Une tâche fondamentale des comités d’action est de nouer des liens réels avec les travailleurs à l’international, dont les travailleurs sont d’ordinaire coupés par la routine nationale réactionnaire des appareils syndicaux qui négocient l’austérité avec l’Elysée et Matignon.

Par contre, il ne devrait y avoir aucune complaisance envers les appels, syndicaux ou autres, à abandonner la grève en faveur de «nouveaux» modes d’action. Il est utile de rappeler la dernière grande grève contre une réforme des retraites en France, celle menée en 2010 dans les raffineries. Face aux pénuries d’essence, le gouvernement a réquisitionné de force et illégalement les raffineurs, que les syndicats ont totalement lachés. Seuls face à des hordes de CRS et des menaces d’amendes et de longues peines de prison, les raffineurs ont dû reprendre le travail.

Les appareils syndicaux et la pseudo-gauche petite-bourgeoise ont tenté de couvrir leur trahison des raffineurs avec de vagues promesses de nouvelles formes d’action. La CGT a insisté qu’elle organiserait des actions «symboliques» contre l’ouverture par la force de la raffinerie de Grandpuits.

Le Monde a donné la parole à Philippe Corcuff, qui était alors membre du Nouveau parti anticapitaliste (NPA) d’Olivier Besancenot, pour qu’il appelle à des «actions ludiques». Corcuff appelait tout bonnement à la reddition totale.

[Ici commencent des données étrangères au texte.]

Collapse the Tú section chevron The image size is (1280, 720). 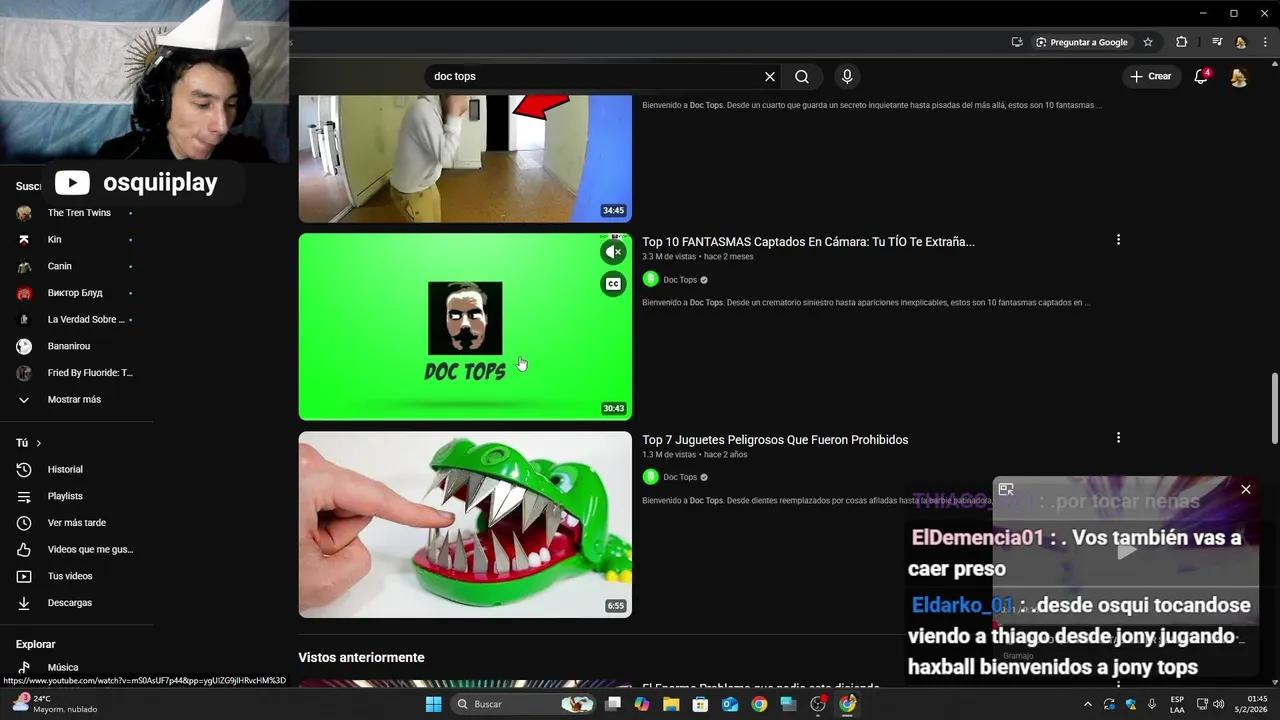coord(41,442)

Il a déclaré que «Le sentiment d'être soutenu par la population est très important pour les syndicalistes», ce à quoi Le Monde a réagi en avertissant que toute lutte plus dure contre la casse de la grève allait «provoquer une cassure avec la population.» Malgré le soutien massif des Français pour la grève, les syndicats ont pu ainsi y mettre fin.

Aujourd’hui, un mouvement d’une autre ampleur se profile, en France et surtout à l’international. Mais toute illusion sur les formes d’action symboliques et impuissantes avec lesquelles les syndicats veulent remplacer la grève seraient mortifère. Aucun compromis avec Macron n’est possible, et la voie pour aller de l’avant pour les travailleurs est de s’organiser indépendamment des syndicats pour faire chuter Macron et prendre le pouvoir en France et autour du monde.